What the task asks -> Starting at the line containing "Task: Click Abrir el Monitor de recursos link" and ending after the line containing "Screen dimensions: 763x496", rewrite every line in full and scale each answer coordinate by 0.25, rounding to the nearest whole number with halves going up. Leave the pictures out of your answer.

Data excerpts ->
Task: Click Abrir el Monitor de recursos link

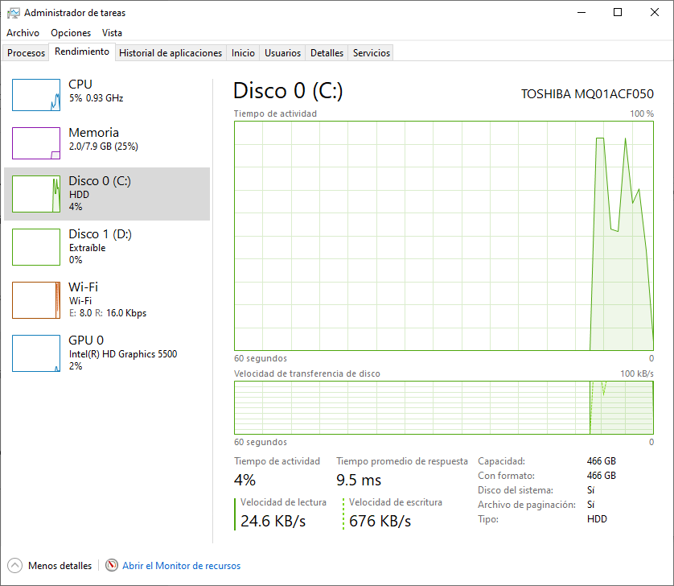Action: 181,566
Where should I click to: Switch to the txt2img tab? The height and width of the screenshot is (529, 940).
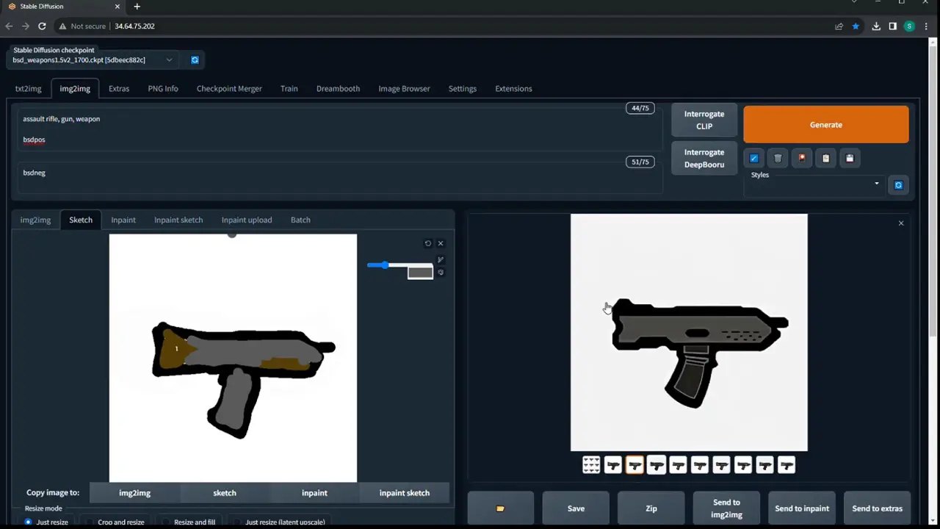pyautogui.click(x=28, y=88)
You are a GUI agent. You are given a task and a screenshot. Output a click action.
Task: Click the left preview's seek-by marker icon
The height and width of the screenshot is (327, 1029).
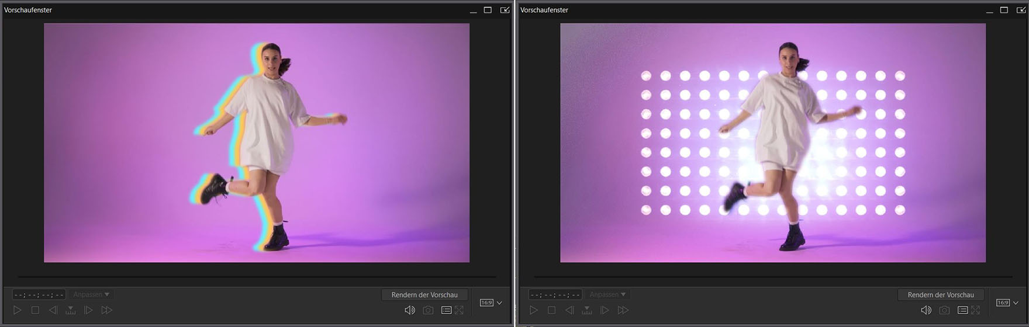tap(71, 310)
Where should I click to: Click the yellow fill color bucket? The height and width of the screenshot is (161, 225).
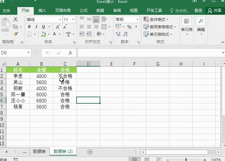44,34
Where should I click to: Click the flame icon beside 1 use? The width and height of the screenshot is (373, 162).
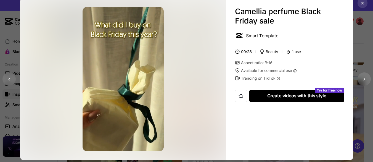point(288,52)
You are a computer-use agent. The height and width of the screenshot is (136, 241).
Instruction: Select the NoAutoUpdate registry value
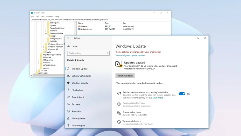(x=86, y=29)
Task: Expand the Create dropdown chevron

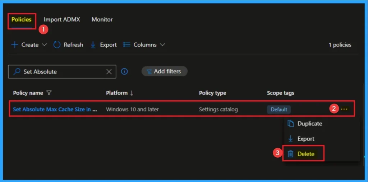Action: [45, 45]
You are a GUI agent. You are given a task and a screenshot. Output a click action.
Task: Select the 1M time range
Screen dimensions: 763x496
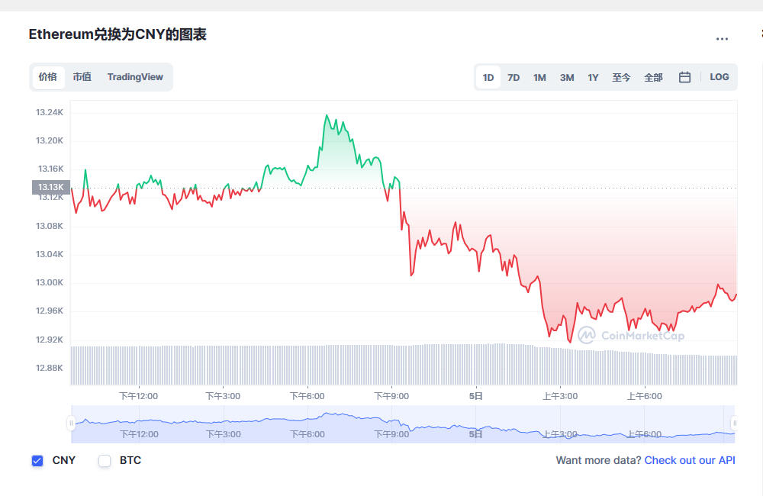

...

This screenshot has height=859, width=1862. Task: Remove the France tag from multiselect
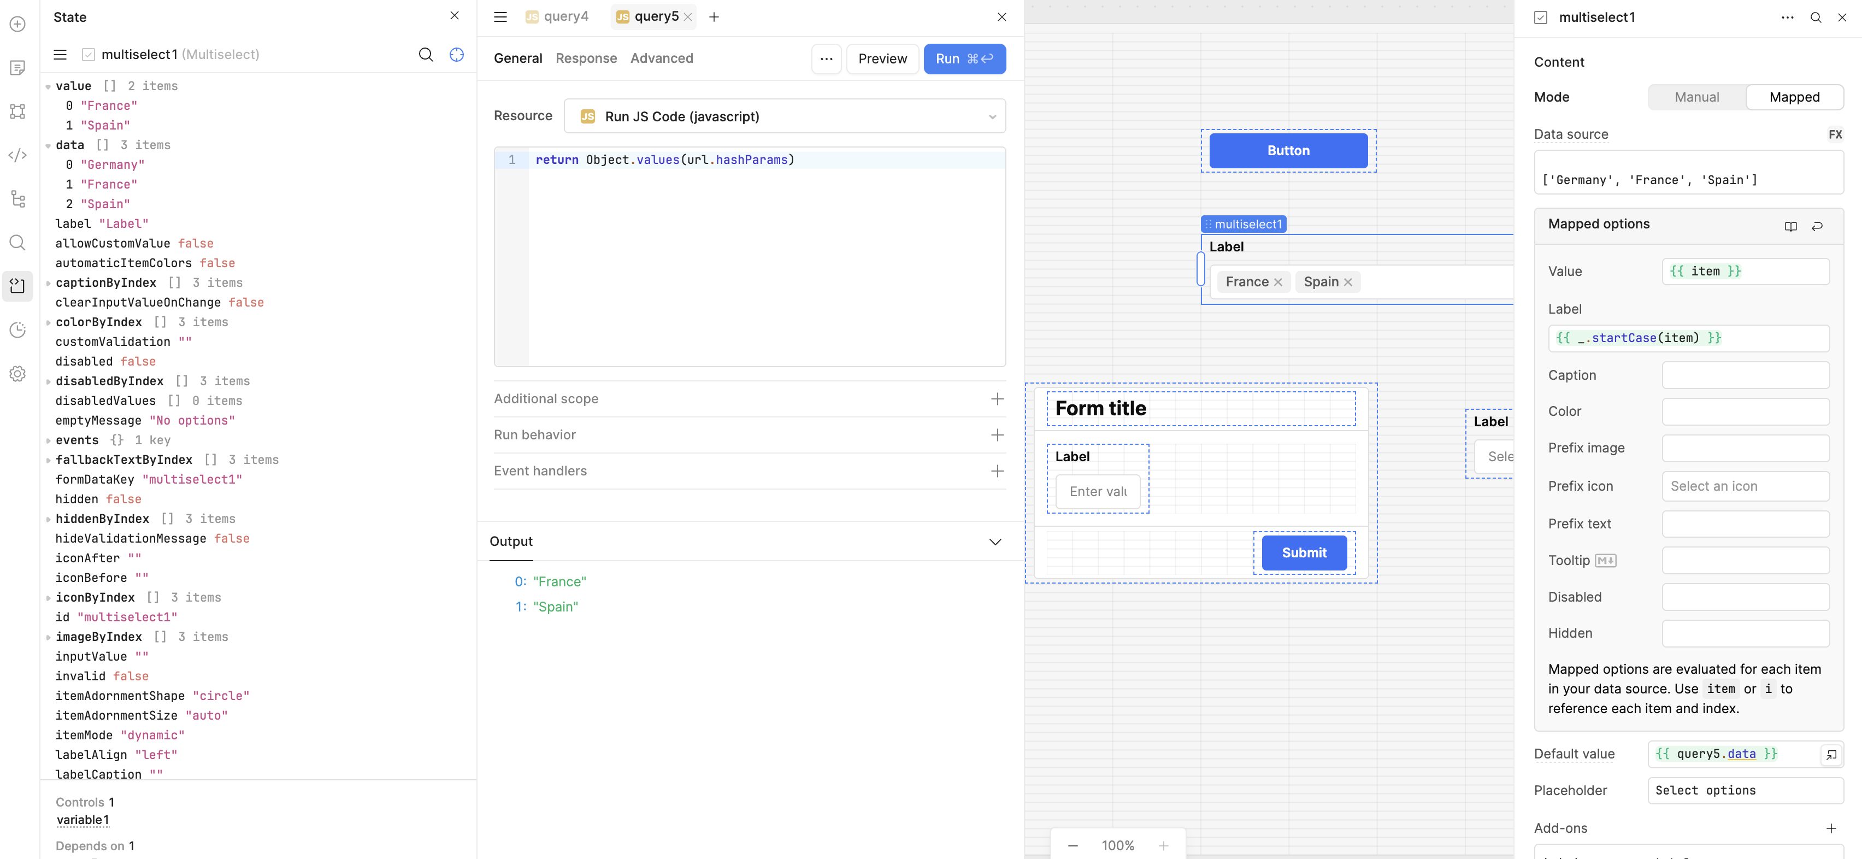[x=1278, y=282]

Solution for this exercise ->
Task: Click Abrir el Monitor de recursos link

Action: 45,142
Where should I click to: Switch to the txt2img tab? The height and width of the screenshot is (529, 940).
pyautogui.click(x=7, y=22)
You are a GUI agent. You are given a task and a screenshot. Output a click action.
Task: Click the left preview's seek-by marker icon
The height and width of the screenshot is (327, 1029).
tap(18, 78)
Where should I click to: Click the yellow fill color bucket? The height and width of the screenshot is (161, 225).
11,9
Where should I click to: Click the flame icon beside 1 use? The width and height of the screenshot is (373, 162).
point(72,13)
You are a computer-use agent. The height and width of the screenshot is (136, 241).
Instruction: Select the NoAutoUpdate registry value
(x=22, y=7)
Task: Expand the Create dropdown chevron

Action: [11, 11]
You are a GUI agent. You are given a task and a screenshot. Output a click action.
Task: Select the 1M time range
Screen dimensions: 763x496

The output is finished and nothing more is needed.